## Learn by Examples

These simple examples are here to guide you on your first journey into programming with halfspaces, convexes and regions as well as the HTM both in C# and SQL. Are we missing something basic? Please let us know today!

### C#

Points on the sphere are represented as 3D unit vectors. You can create one using the (x,y,z) coordinates or even (RA, Dec) as in the following example:

 ``` Cartesian p1 = new Cartesian(180, 0); Cartesian p2 = new Cartesian(181, 0); ```

Halfspaces are simplest contructs that can specify spherical caps of any direction and size. They are defined by the center point and the radius.
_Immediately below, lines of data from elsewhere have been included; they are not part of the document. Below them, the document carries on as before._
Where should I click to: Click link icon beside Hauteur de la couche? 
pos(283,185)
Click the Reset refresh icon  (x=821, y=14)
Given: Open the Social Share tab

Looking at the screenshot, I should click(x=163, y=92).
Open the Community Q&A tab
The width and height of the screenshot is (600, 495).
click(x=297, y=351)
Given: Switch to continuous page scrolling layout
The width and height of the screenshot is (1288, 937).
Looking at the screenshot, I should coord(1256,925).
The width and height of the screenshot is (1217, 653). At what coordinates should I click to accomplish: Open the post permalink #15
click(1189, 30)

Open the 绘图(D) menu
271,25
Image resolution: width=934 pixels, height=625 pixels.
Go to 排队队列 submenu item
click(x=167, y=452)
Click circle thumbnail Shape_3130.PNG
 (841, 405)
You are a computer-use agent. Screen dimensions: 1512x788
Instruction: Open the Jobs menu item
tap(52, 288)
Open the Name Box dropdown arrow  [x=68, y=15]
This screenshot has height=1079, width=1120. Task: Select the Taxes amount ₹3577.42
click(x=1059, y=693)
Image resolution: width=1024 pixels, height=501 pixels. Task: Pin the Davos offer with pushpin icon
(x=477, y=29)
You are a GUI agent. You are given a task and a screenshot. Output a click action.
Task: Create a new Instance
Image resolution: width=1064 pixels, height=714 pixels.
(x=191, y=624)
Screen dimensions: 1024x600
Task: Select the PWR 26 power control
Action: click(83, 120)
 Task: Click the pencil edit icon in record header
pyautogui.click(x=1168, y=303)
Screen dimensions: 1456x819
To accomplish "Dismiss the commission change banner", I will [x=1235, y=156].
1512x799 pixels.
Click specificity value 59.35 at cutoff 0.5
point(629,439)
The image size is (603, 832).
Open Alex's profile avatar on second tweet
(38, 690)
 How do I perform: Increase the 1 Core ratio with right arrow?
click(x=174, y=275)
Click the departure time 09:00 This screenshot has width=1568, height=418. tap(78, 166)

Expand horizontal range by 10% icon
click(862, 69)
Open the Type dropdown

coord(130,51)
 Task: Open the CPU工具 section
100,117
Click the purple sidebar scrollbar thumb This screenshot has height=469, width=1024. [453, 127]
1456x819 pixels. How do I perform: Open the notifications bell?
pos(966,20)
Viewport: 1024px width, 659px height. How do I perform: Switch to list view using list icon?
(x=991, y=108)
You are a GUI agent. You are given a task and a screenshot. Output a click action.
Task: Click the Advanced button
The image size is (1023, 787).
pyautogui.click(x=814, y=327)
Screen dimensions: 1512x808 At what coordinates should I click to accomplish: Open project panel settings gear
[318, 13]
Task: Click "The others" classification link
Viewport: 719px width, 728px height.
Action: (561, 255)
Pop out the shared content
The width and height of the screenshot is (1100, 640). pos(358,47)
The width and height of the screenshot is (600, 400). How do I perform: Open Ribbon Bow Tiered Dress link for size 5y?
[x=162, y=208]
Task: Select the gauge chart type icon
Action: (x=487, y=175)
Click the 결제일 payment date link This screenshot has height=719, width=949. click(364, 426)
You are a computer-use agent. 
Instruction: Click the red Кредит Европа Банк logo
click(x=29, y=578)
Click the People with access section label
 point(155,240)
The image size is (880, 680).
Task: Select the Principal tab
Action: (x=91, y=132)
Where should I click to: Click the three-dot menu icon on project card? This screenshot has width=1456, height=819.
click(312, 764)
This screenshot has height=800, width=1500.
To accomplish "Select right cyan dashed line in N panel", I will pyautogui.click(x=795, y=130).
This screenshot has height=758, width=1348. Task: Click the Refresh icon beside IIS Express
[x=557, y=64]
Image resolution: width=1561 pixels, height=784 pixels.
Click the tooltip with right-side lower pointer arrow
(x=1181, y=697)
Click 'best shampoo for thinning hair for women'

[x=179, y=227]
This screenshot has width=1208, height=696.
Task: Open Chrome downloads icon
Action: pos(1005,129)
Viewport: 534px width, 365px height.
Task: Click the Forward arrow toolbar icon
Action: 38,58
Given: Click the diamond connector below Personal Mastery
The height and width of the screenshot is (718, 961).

Here we create two using the previous points and build a convex that represents their intersections:

 ``` double theta = Math.PI / 180; // 1 degree radii Halfspace h1 = new Halfspace(p1, Math.Cos(theta)); Halfspace h2 = new Halfspace(p2, Math.Cos(theta)); Convex c = new Convex(); c.Add(h1); c.Add(h2); ```

A region is a union of convexes. Here we define one using two convexes. The simplification step creates an irreducible representation and calculates the analytic area:

 ``` Region r = new Region(); r.Add(c1); r.Add(c2); r.Simplify(); Console.Out.WriteLine(r.Area); ```

The toolkit provides the full Boolean algebra for regions. Below is how you can create the union of two regions:

 ``` r.Union(r2); // regions may not be simplified r.Simplify(); // simplification from scratch Console.Out.WriteLine(r.Area); ```

An even better way is the following that makes use of the fully simplified representations:

 ``` r.SmartUnion(r2); // both simplified Console.Out.WriteLine(r.Area); ```

Calculating the HTM index of a point is as easy as the function call:

 ``` Cartesian p = new Cartesian(180,0); // Point on the sky Int64 htmID = Trixel.CartesianToHid20(p); // and its ID ```

Another function returns the vertices of a given trixel:

 ``` Cartesian v1, v2, v3; // Vertices of the trixel Trixel.ToTriangle(htmID, out v1, out v2, out v3); ```

The HTM cover of a region is an approximate description for speeding up searches. These covers can be completely inside the region (`Markup.Inner`) or completely cover it (`Markup.Outer`) Instantiate a cover object to investigate its properties as in this example:

 ``` Cover k = new Cover(region); k.Run(); // Default processing, see also k.Step() List inner = k.GetTrixels(Markup.Inner); List outer = k.GetTrixels(Markup.Outer); ```

We current do not supply ready-to-use indexing mechanisms that implement the actual search pattern but this is fairly straighforward to do. We expect that programmers will use specific solutions that are most suited for their data structures. Better yet, use a database engine with proper indices.

### SQL

The easiest way to create simple regions is to use our region specification language, which is also available for .NET programmers via the parser in the Shape namespace. The description follows a few simple rules that can be deduced from the following examples but we also have a BNF specification available for the purists in the documentation. Here is how to create regions in SQL using these strings, create their unions and return their areas:

 ``` DECLARE @s VARCHAR(MAX), @r VARBINARY(MAX),         @z VARCHAR(MAX), @u VARBINARY(MAX) SELECT @s = 'REGION CIRCLE J2000 180 0 60',        @z = 'POLY J2000 180 0 182 0 182 2 180 2',        @r = sph.fSimplifyString(@s),        @u = sph.fUnion(@r,sph.fSimplifyString(@z)) SELECT sph.fGetArea(@r), SELECT sph.fGetArea(@u) -- Returns: 3.14151290574491 6.35572804450646 ```

One of the most basic HTM tasks is to compute the HTM addresses or `HtmID` for all entries of a table. The following simple command assumes that the specified table was defined with the appropriate HTM column and populates that using the (RA, Dec) positions that are also stored for each row:

 ``` UPDATE PhotoObj SET HtmID = dbo.fHtmEq(RA,Dec) ```

The query below is perhaps the most advanced of them all. It creates the HTM cover for a given region on the fly and uses the resulting ranges to filter the catalog. While this will overshoot and return more than what is covered by the specified region, it will execute very fast. The actual geometry cut can be done in subsequent steps or even written into the same query, but we leave that out here for simplicity.

 ``` WITH Cover AS (     SELECT * FROM dbo.fHtmCoverRegion       ('REGION CIRCLE J2000 180 0 10') ) SELECT o.ObjID FROM PhotoObj AS o INNER JOIN Cover AS c     ON o.HtmID BETWEEN c.HtmIDStart AND c.HtmIDEnd ```

Simple, isn't it? Why don't you try it now and let us know how it goes. Enjoy!